Tom Dauer: Kurt Albert. Frei denken - frei klettern - frei sein

Tom Dauer: Kurt Albert

Frei denken - frei klettern - frei sein

 


Tom Dauer macht nicht zum ersten Mal mit einem außergewöhnlichen Buch auf sich aufmerksam. Sein Thema dieses Mal ist einer der wichtigsten Bergsteiger der Gegenwart. Leider aber schon verstorben.

 

Kurt Albert (1954–2010) war einer der größten und geistreichsten Kletterer und Bergsteiger aller Zeiten. Geboren in Nürnberg, zählte er zu den Pionieren der internationalen Freikletterbewegung, die im Frankenjura eines ihrer Zentren hatte.

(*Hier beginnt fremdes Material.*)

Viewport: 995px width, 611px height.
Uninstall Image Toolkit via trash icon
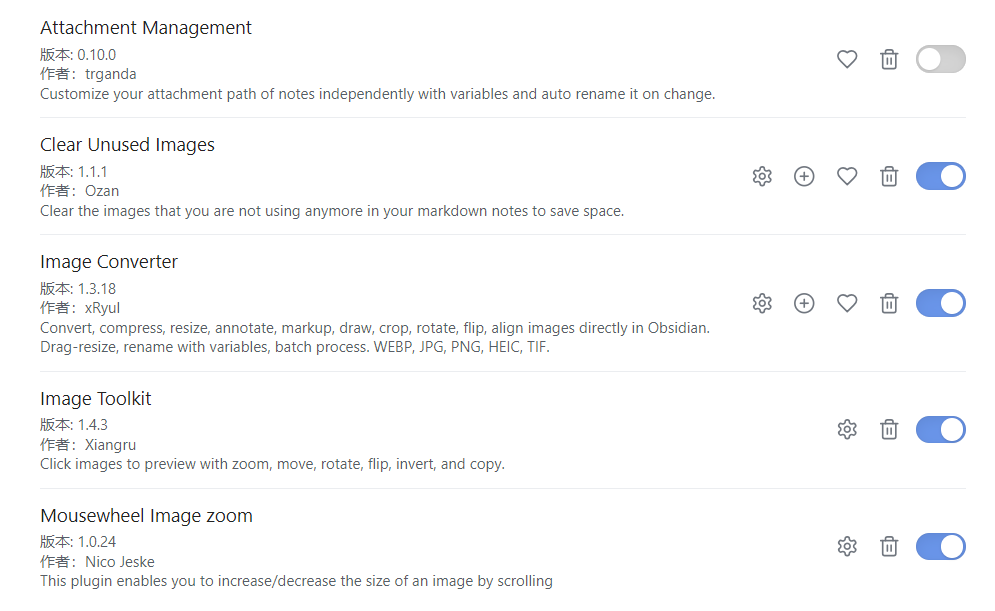pos(889,429)
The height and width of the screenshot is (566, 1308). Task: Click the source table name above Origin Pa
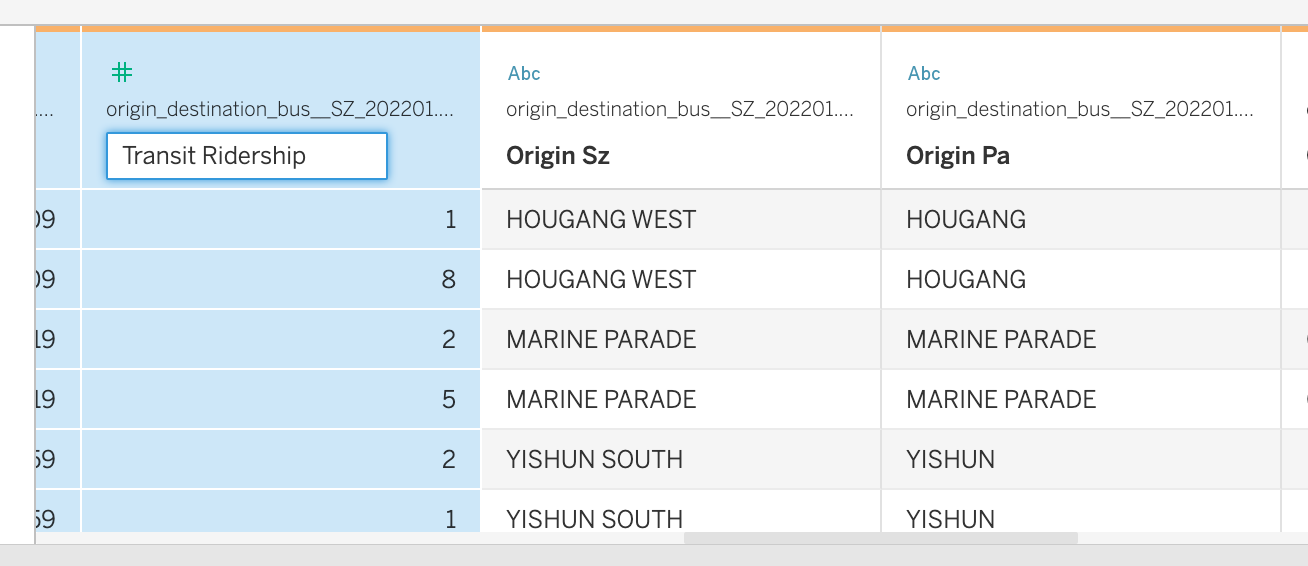click(1079, 110)
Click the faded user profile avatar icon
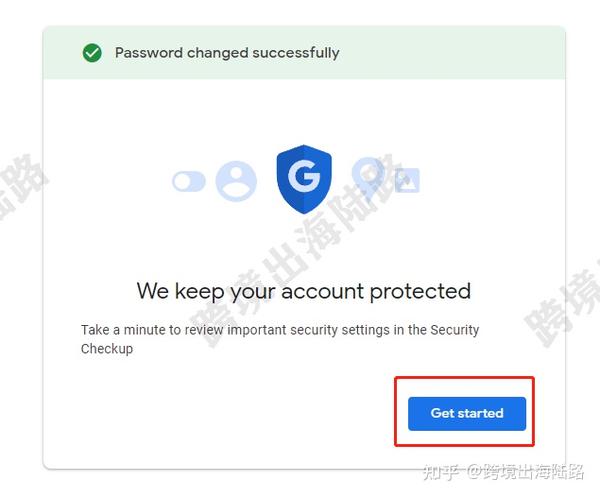600x497 pixels. click(236, 181)
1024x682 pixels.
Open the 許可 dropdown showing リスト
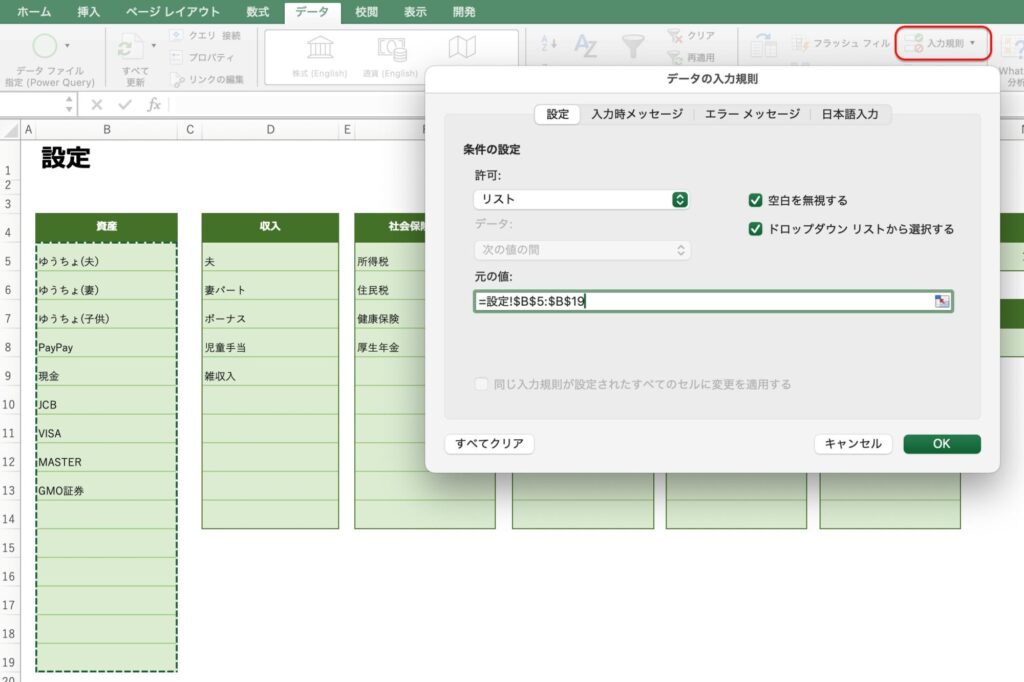(581, 200)
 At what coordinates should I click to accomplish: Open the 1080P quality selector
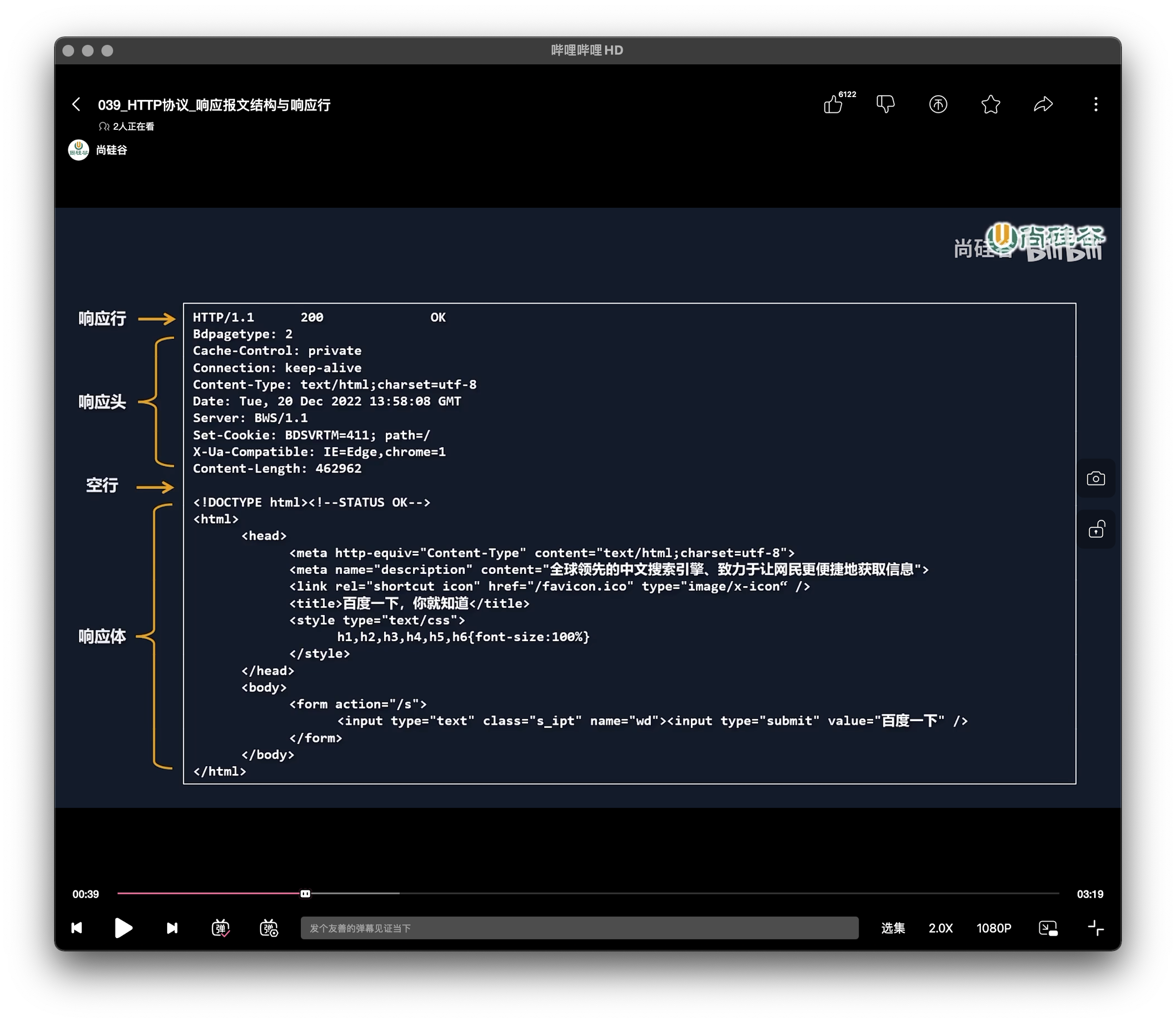(994, 928)
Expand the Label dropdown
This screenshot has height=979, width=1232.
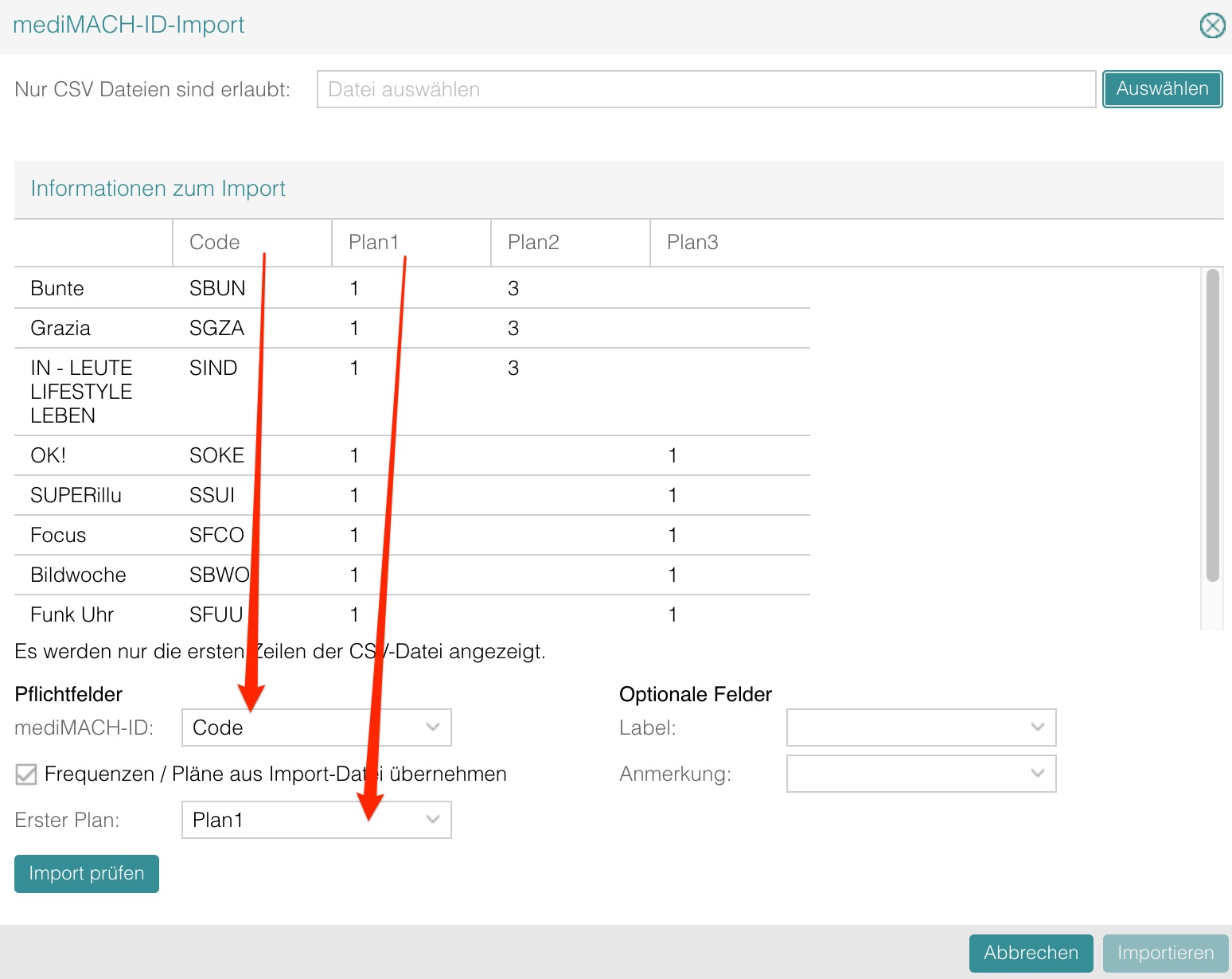pos(921,727)
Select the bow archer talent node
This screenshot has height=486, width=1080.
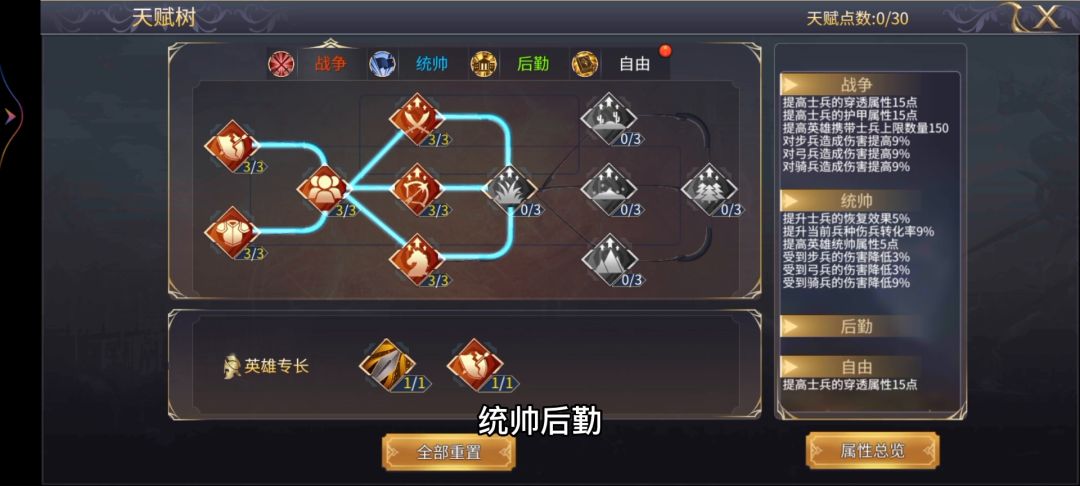tap(416, 189)
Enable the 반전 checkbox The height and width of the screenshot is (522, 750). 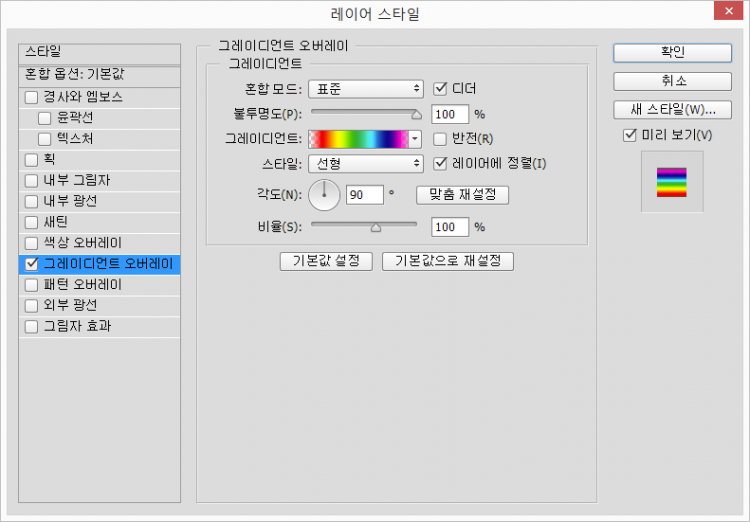[440, 139]
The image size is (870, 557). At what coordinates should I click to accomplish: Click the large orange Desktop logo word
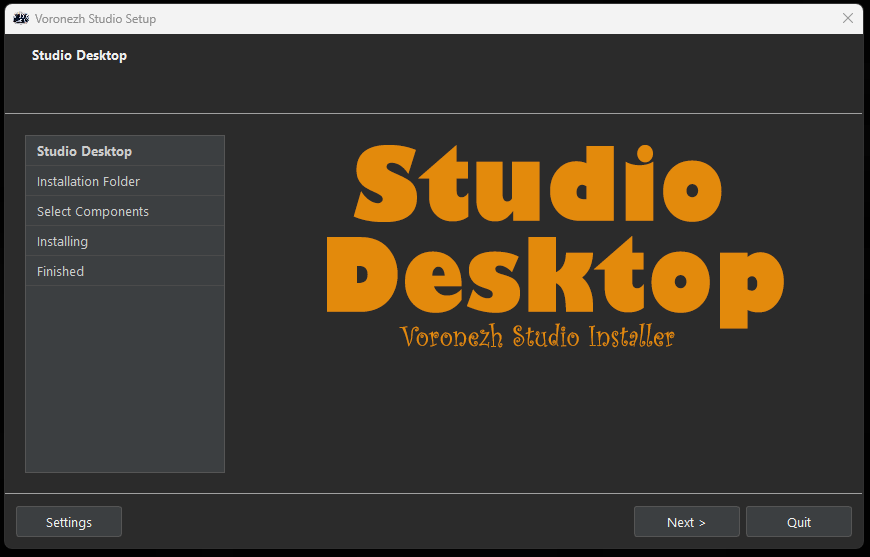coord(555,282)

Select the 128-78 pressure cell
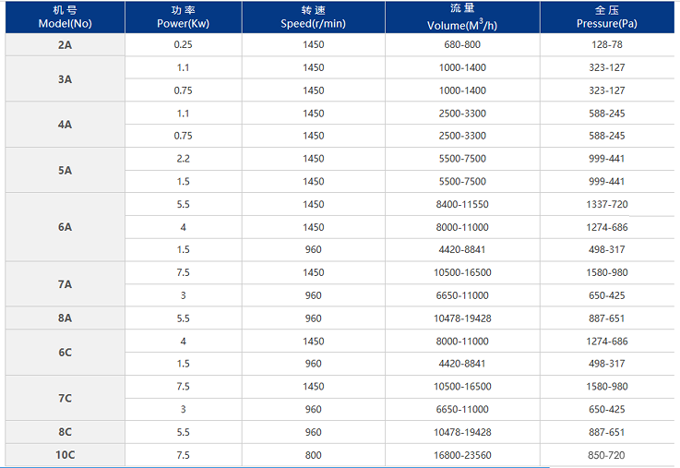606,45
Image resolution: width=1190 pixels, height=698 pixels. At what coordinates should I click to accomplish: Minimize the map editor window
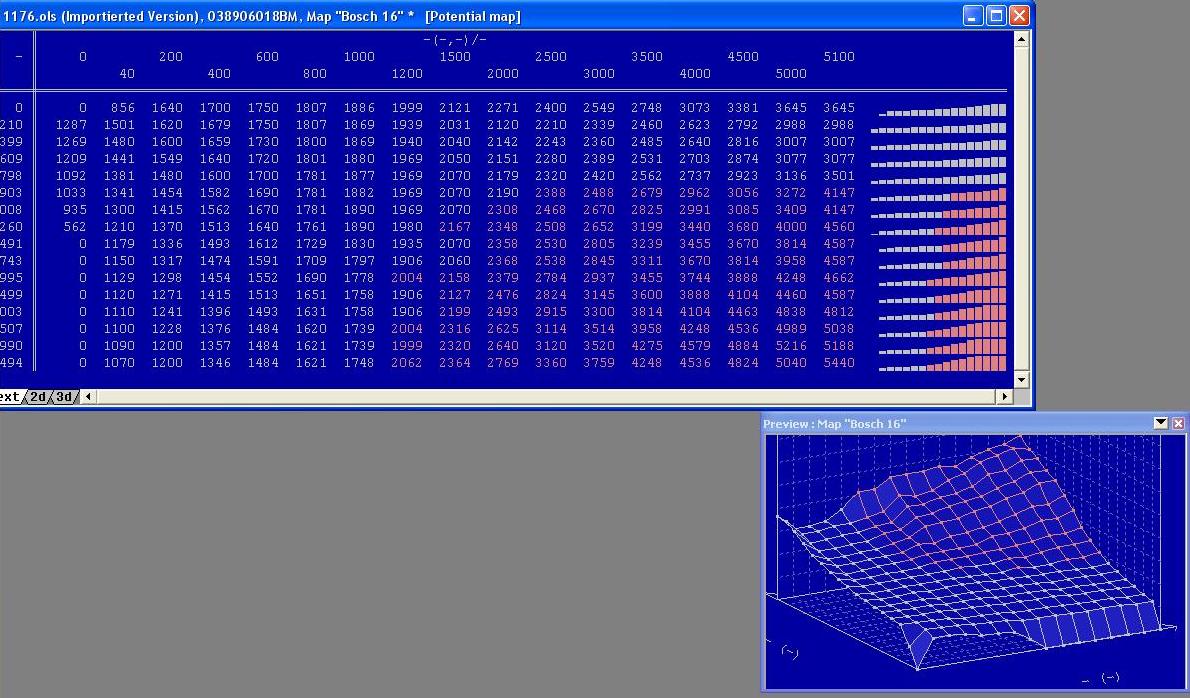973,15
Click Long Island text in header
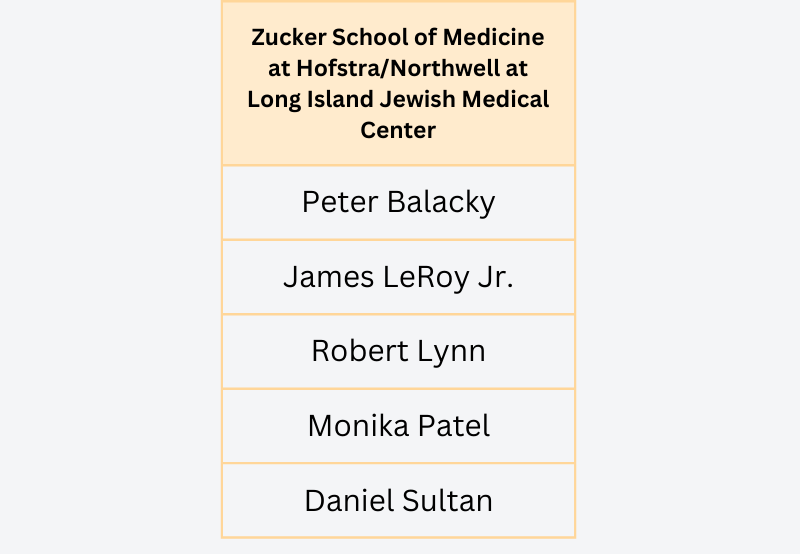The height and width of the screenshot is (554, 800). click(310, 99)
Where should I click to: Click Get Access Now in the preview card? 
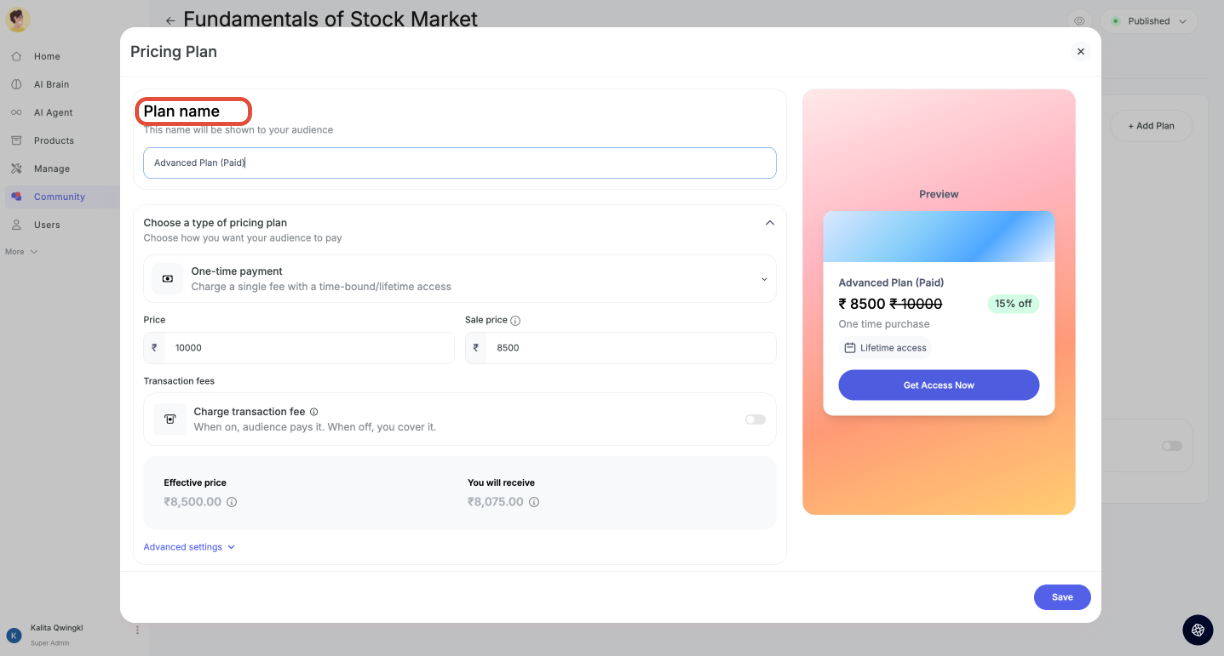pyautogui.click(x=939, y=385)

Der Autor hat eine packende Biografie über einen der kreativsten Alpinisten aller Zeiten geschrieben – einschließlich der Antwort auf die Frage, warum Klettern ein Lebensgefühl ist Das Buch erscheint anlässlich des 10. Todestages von Kurt Albert am 28. September 2020. Es basiert auf dem bislang nicht zugänglichen privaten Text- und Bildarchiv von Kurt Albert sowie auf Gesprächen mit Weggefährten und Zeitzeugen

Der Erfinder des Rotpunkts

Mit der Erfindung des Rotpunkts schrieb Kurt Albert Klettergeschichte. Sein scharfer Verstand, seine Offenheit gegenüber Menschen und Ideen, seine Abenteuerlust und sein Witz machten ihn zum Mittelpunkt einer sportlich-gesellschaftlichen Subkultur, deren Einflüsse weit über das Klettern und Bergsteigen selbst hinausgingen. Mit ihr veränderten sich auch Traditionen, Werte und Denkmuster, Klettern wurde zum Breitensport, dessen ökonomische und ästhetische Bedeutung heute in vielen Teilen der Gesellschaft deutlich sichtbar ist.

Klettergeschichte der letzten Jahrzehnten

Mit zahlreichen Erstbegehungen hinterließ Kurt Albert seine Spuren in den Bergen der Welt. Noch bemerkenswerter als seine alpinistischen Leistungen ist aber die Konsequenz, mit der er seinen Lebensstil über Jahrzehnten hinweg beibehielt. Kurt Albert war nicht nur Freikletterer – er führte vor allem und zuvorderst ein freies, unabhängiges Leben.

Lob für den Autor

Tom Dauer hat es verstanden, mit seiner spannenden Beschreibung das Klettern, seine Sportler und ihr Leben auch für jene interessant zu machen, die sonst mit dieser Art von Lebensgestaltung nicht viel am Hut haben. Mit seiner Biografie füllt der mehrfach ausgezeichnete Autor und Filmemacher eine Erinnerungslücke, die Kurt Alberts plötzlicher Unfalltod im September 2010 gerissen hat. Sein Buch wird all jene ansprechen, die Klettern und Bergsteigen nicht nur als Sport, sondern als Lebensgefühl begreifen.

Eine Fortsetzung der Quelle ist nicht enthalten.